Admission to this course is restricted to BA students in Philosophy, who have successfully completed their first year, and who have also completed at least 10 EC’s of the mandatory components of their second year, including:
- Philosophy of Mind
In this course, we will be reading and discussing the work of the greatest thinkers in the European existentialist tradition (with emphasis on Kierkegaard, Nietzsche, Heidegger, and Sartre). Each of these thinkers tried to understand what life can and should amount to in our modern world. We shall explore such topics as: the loss of faith in a secularized world, the possibility of commitment, the ultimate nature of being and nothingness, the place of the individual in society, the possibility of authentic existence, the human capacity for free will, the role of death in the meaning of life, and the limitations of morality in determining how we should act. Students should be prepared for extensive reading, thinking, and writing, as well as active participation and engagement in the classroom if they would like to do well in this course.

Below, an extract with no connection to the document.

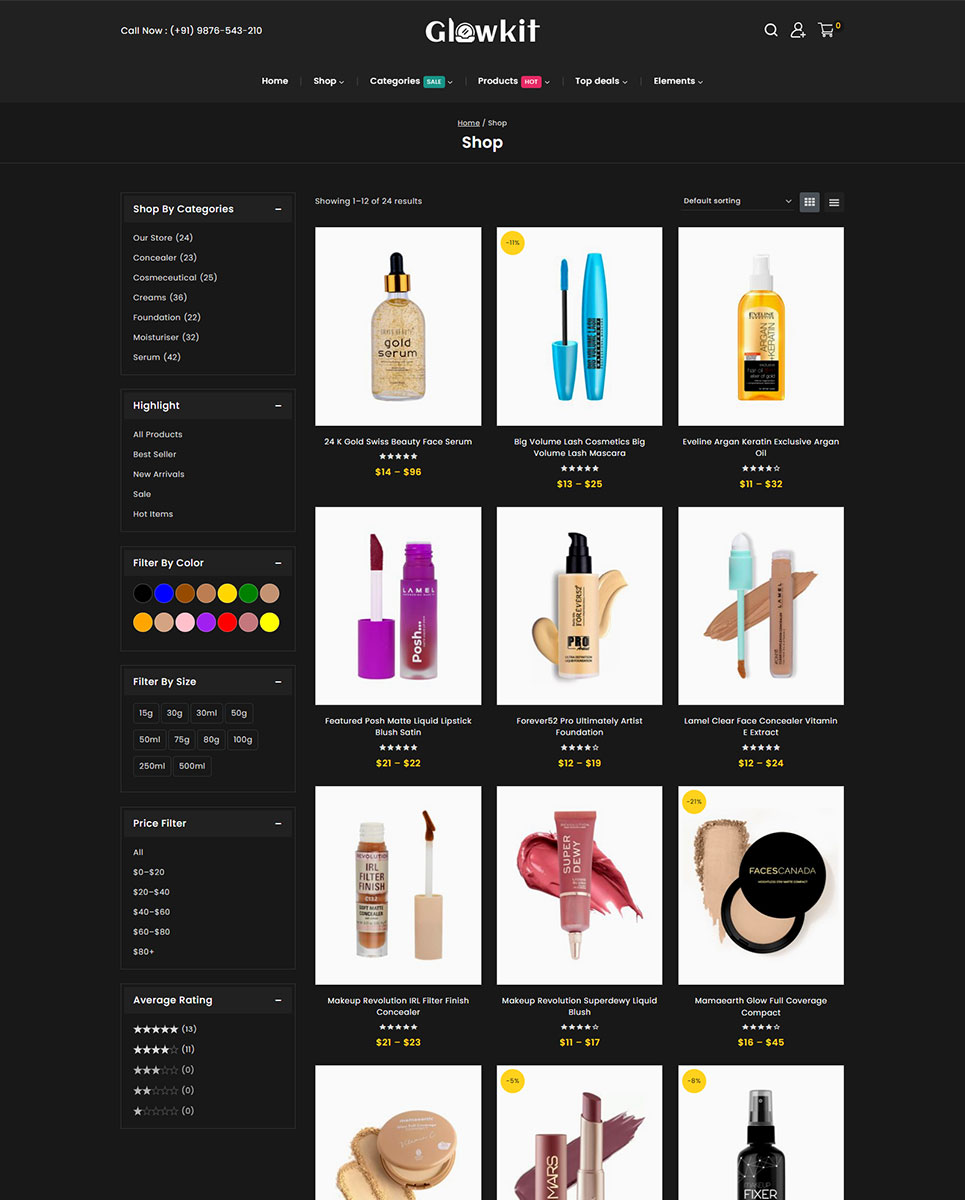Pick the blue color swatch

tap(164, 593)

Each ordinary meeting of the course will consist of a 3-hour interactive discussion on the scheduled topic, with reading to be completed prior to the meeting. This course depends heavily on group discussion of significant primary texts. Each class will begin with the instructor introducing the key issues and readings for that day and offering an interpretation of the works being discussed. Students should join in the discussion at any time, asking questions, making suggestions, or making comparisons with other texts we have read. For each meeting, it’s a good idea to mark out a short passage (1-3 sentences) from the day’s reading that especially stood out.
This course will explore philosophical ideas from the 19th and 20th century that are often seen as contributing to existentialism. The course will draw upon important texts from the history of philosophy and occasionally from contemporary scholarship. Students will be expected to compare, contrast, and critically discuss the main arguments in the classroom and in their written work.
Students who successfully complete the course will have a good understanding of:
the development of major themes and arguments in the existentialist tradition;
strategies for finding meaning in the modern world.
Students who successfully complete the course will be able to:
distinguish between the views of key thinkers in the existentialist tradition;
formulate their own rational position on the topics covered in this course;
critically reflect on and distinguish between key types of philosophical argumentation;
exhibit a set of reading, writing, research, and discussion skills that allow them to engage texts and other people in an informed and conscientious manner.
See: BA Filosofie
- Filosofie, BA3 – BA Plus-traject or Standaardtraject
Mode of instruction
Class attendance is required.
Total course load 10 EC x 28 hours = 280 hours
Attending seminars: 13 x 3 hours = 39 hours.
Time for studying the compulsory literature: 101 hours.
Time for preparation of paper proposal (including reading/research): 40 hours.
Time to write a paper (including reading/research): 100 hours.
Class participation (15%)
Paper proposal (20%)
Final paper (65%)
The final mark for the course is established by determination of the weighted average of several subtests (class participation, paper proposal, final paper). A subtest can be graded as unsatisfactory. Class preparation and attendance are required and are conditions for submission of the paper.
The resit will consist of one examination, a paper. The mark will replace all previously earned marks for subtests. No separate resits will be offered for mid-terms. Class participation and attendance are required and are conditions for submission of the paper for the resit. Students who have obtained a satisfactory grade for the first examination(s) cannot take the resit.
Discussion of the papers is by appointment.
Blackboard will be used for:
posting of instructions, texts, and other materials
uploading assignments and grading (through Turnitin).
Existentialism: Basic Writings, eds. Guignon and Pereboom (Hackett)
Heidegger, Being and Time, translated by Macquarrie and Robinson (Harper, 2008)
- Buben, Meaning and Mortality in Kierkegaard and Heidegger: Origins of the Existential Philosophy of Death (Northwestern University Press, 2016).
Students are strongly advised to register in uSis through the activity number which can be found in the timetables for courses and exams.
Registration Studeren à la carte and Contractonderwijs
No reading is necessary prior to the first meeting.